21 Savage tells ABC News’ Linsey Davis he was “definitely targeted” by officials. When Davis asked Savage what happened the day of the arrest, he said: “I don’t even know, I was just driving and I just seen guns and blue lights. And then I was in the back of a car and I was gone.” When she asked if authorities told him he was under arrest, Savage replied “Nah, they didn’t say nothing. They just said, ‘We got Savage.’”
Davis later references 21 Savage’s “Fallon” performance of “a lot,” in which he rapped about immigration (“Been through some things so I can’t imagine my kids stuck at the border”). “Do you feel like you were targeted as a result of that, basically being critical of the immigration system here?” Davis asks. “My lawyers think that,” 21 replies. Adding his own opinion, 21 says, “I don’t really know. I can’t really say. I would see why people would think that, but I really can’t say.”
21’s attorney Dina LaPolt also appeared on “Good Morning America,” explaining, “We are in the middle of securing his immigration status, so where he’s a citizen, but it’s very, very complicated, and there’s a lot of steps that we have to go through.” Alex Spiro—the lawyer that JAY-Z hired for 21—added, “We believe, honestly, that he was targeted—of course, like they said—and part of the reason, we think, is both because he’s a celebrity, and they can use this as a way to send a message, and also, perhaps, because of his music.”

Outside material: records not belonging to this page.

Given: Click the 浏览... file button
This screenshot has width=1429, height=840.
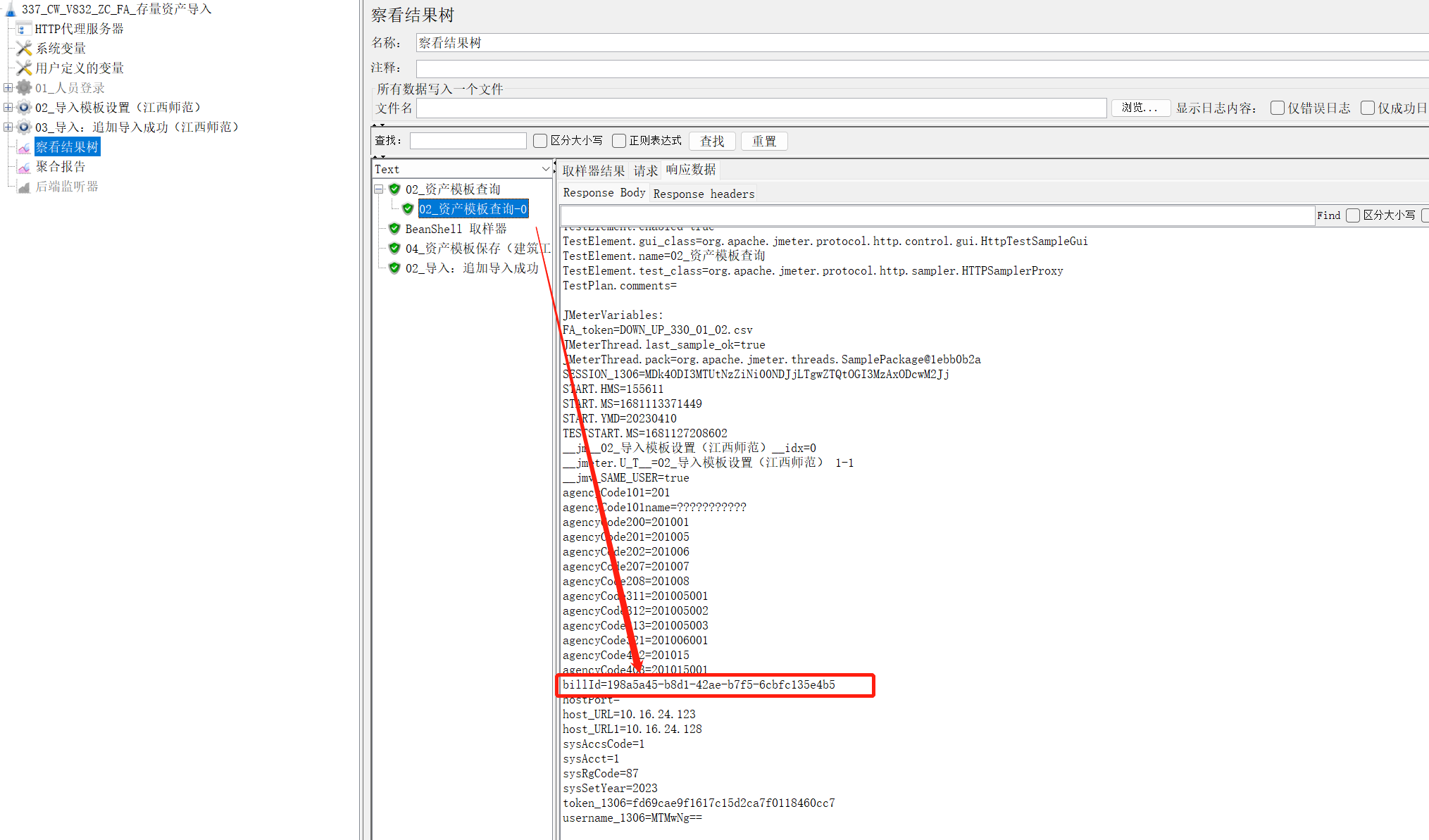Looking at the screenshot, I should (x=1140, y=108).
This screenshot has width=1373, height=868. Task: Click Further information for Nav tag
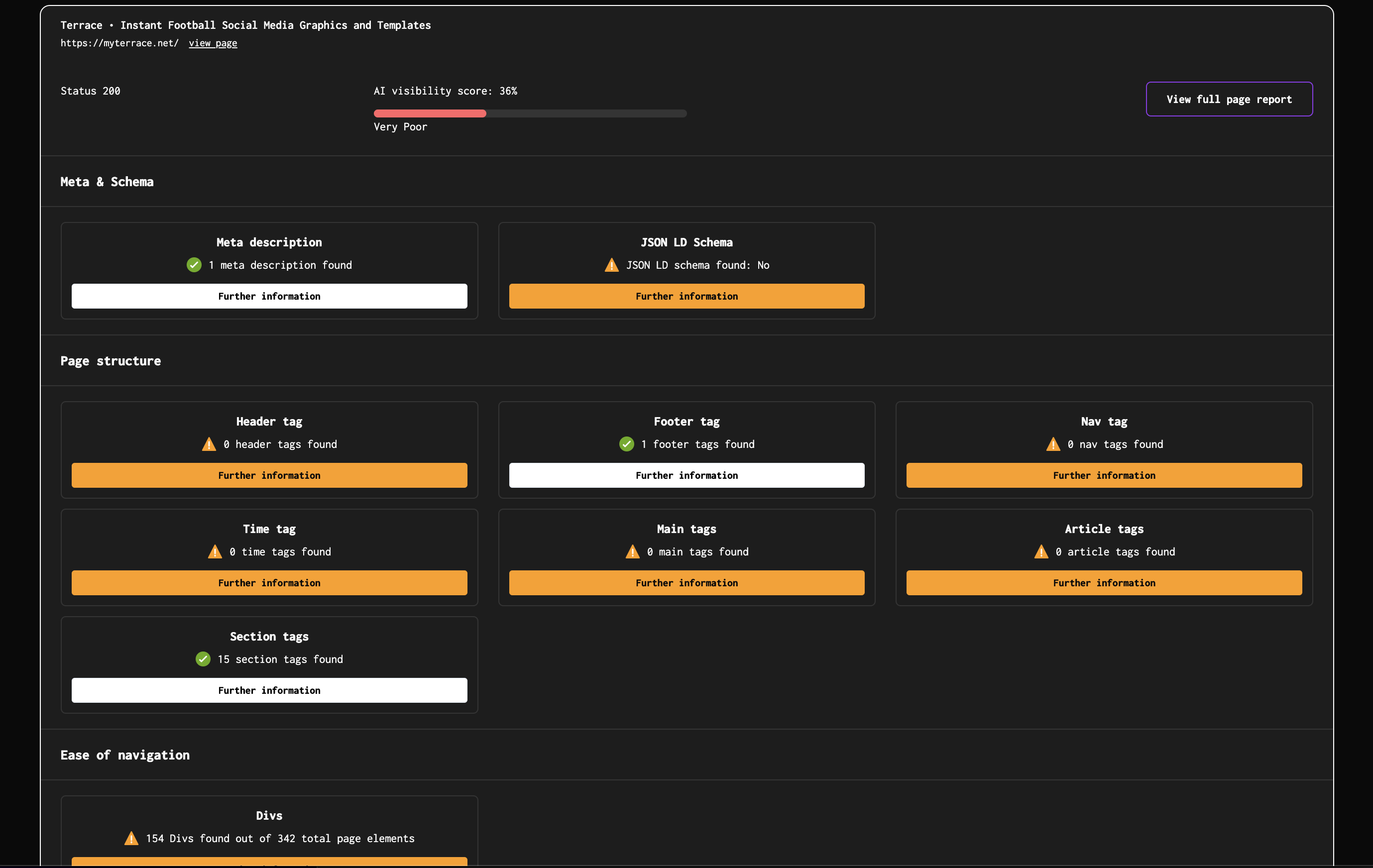(x=1104, y=475)
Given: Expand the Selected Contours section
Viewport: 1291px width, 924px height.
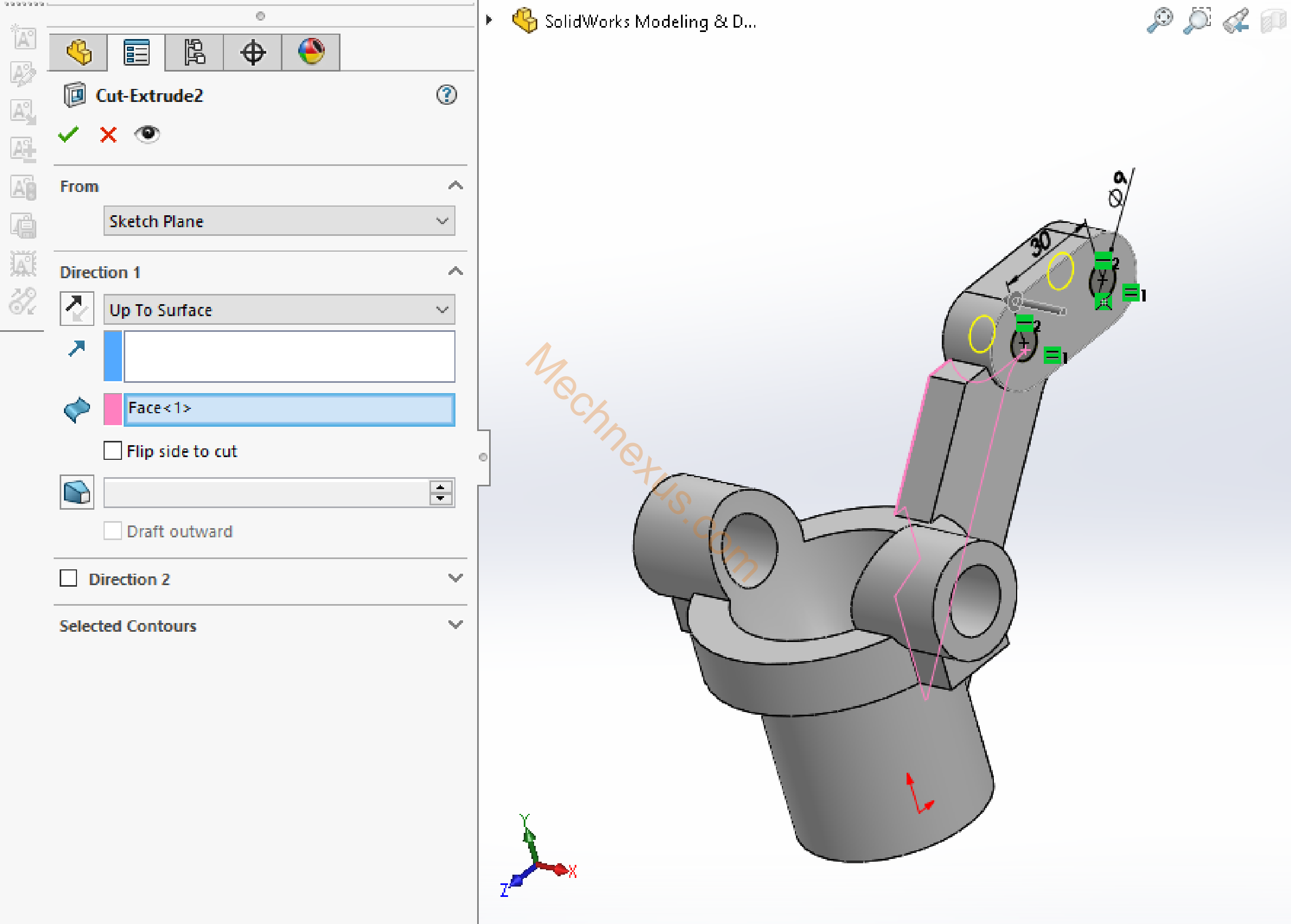Looking at the screenshot, I should click(x=454, y=625).
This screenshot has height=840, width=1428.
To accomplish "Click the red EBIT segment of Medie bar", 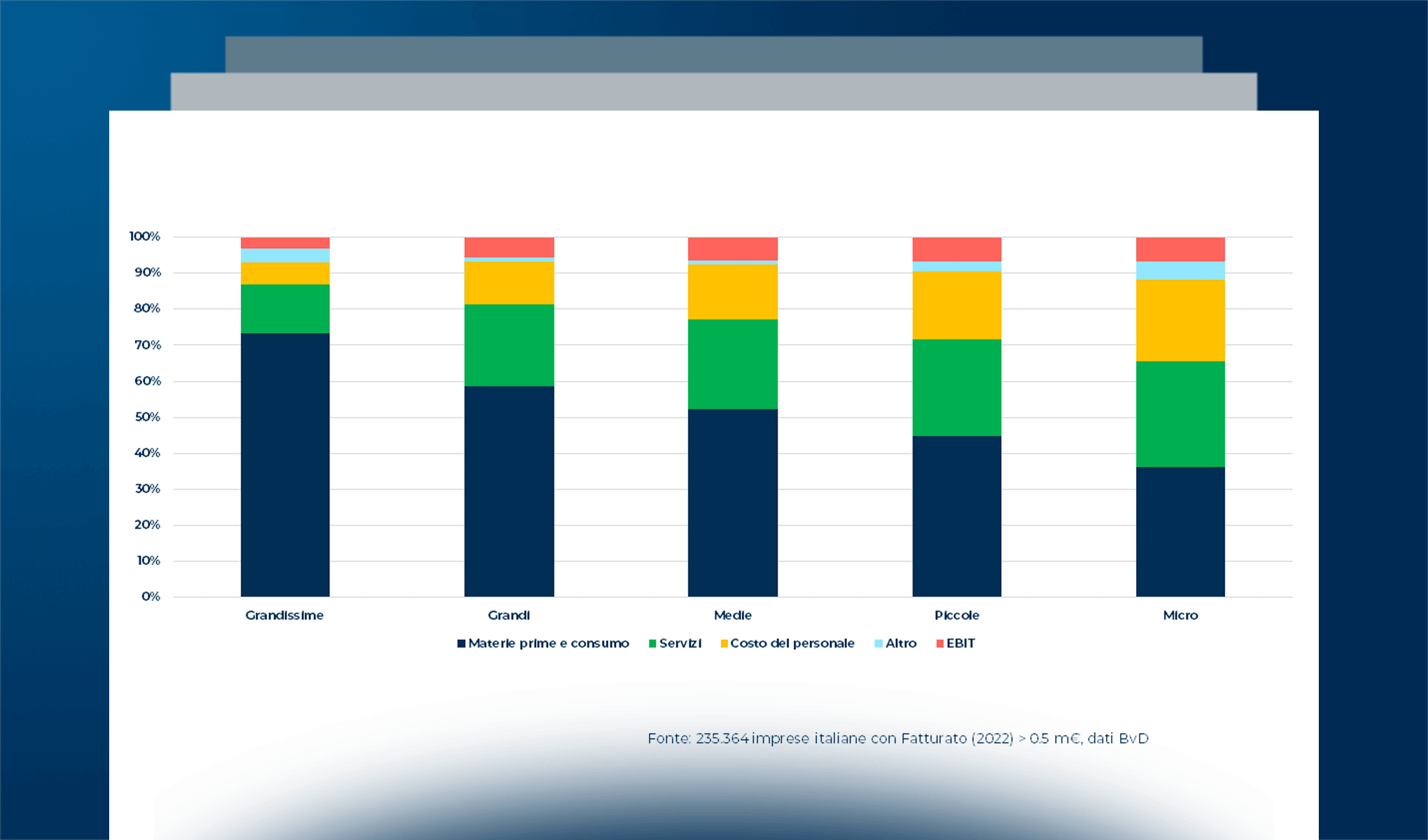I will pyautogui.click(x=732, y=248).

21 Savage’s legal team released a statement on his behalf this week. “He will not forget this ordeal or any of the other fathers, sons, family members, and faceless people, he was locked up with or that remain unjustly incarcerated across the country,” the statement reads. “And he asks for your hearts and minds to be with them.”
ICE claimed that 21 was a “United Kingdom national” who “is unlawfully present in the U.S.” After the arrest, the rapper confirmed via representatives that he was born in the United Kingdom. Contrary to ICE’s claim that he first came to the United States in 2005, 21 Savage said he arrived when he was 7 under an H-4 visa, departed in 2005 to visit the United Kingdom, and returned that same year. His representatives claimed 21 lost legal status in 2006 “through no fault of his own” and was attempting to obtain another visa when he was arrested by ICE.